Por: Yhon Pablo Canedo Archila, licenciado en teología dogmática y formador interno del Seminario Mayor Diocesano San José

“Estate, Señor, conmigo
siempre, sin jamás partirte,
y, cuando decidas irte,
llévame, Señor, contigo;
porque el pensar que te irás
me causa un terrible miedo
de si yo sin ti me quedo,
de si tú sin mí te vas.
Llévame en tu compañía,
donde tú vayas, Jesús,
porque bien sé que eres Tú
la vida del alma mía;
si tu vida no me das,
yo sé que vivir no puedo,
ni si yo sin ti me quedo,
ni si tú sin mí te vas.
Por eso, más que a la muerte,
temo, Señor, tu partida
y quiero perder la vida
mil veces más que perderte;
pues la inmortal que tu das
sé que alcanzarla no puedo,
cuando yo sin ti me quedo,
cuando tú sin mí te vas”.
Amén.

¿Cuál es el sentido de la muerte para una persona que ama a Dios, se deja amar por Él, abraza la Cruz cada día, participa de los sacramentos, es testigo – misionero del crucificado, vive la cari­dad, reconoce sus faltas, perdona, ama y sirve a los hermanos?
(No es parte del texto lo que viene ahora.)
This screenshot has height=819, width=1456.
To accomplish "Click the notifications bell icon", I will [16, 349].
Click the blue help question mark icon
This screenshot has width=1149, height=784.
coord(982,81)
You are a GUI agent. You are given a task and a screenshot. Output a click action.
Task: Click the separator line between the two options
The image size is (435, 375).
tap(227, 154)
La respuesta se encuentra en el himno anterior de la Liturgia de las Horas, so­bre todo en el último parágrafo: “Por eso, más que a la muerte, temo, Señor, tu partida, y quiero perder la vida mil veces más que perderte…”.

¿Entre la muerte y el cuidado de la vida?
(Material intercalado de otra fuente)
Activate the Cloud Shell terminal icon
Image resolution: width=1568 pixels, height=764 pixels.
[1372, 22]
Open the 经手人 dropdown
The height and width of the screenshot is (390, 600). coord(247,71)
Aunque, el temor a la muerte es uno de los principales valores naturales que manifiestan la protección y preserva­ción de la existencia humana. Sin em­bargo, no querer separarse de Dios y hacer lo posible por permanecer siem­pre junto a Él -desde esta vida terrenal hasta la eternidad por encima de las dificultades posibles-, es el gozo y el criterio sobrenatural que experimenta quien se entrega a Jesús y a sus herma­nos cada día.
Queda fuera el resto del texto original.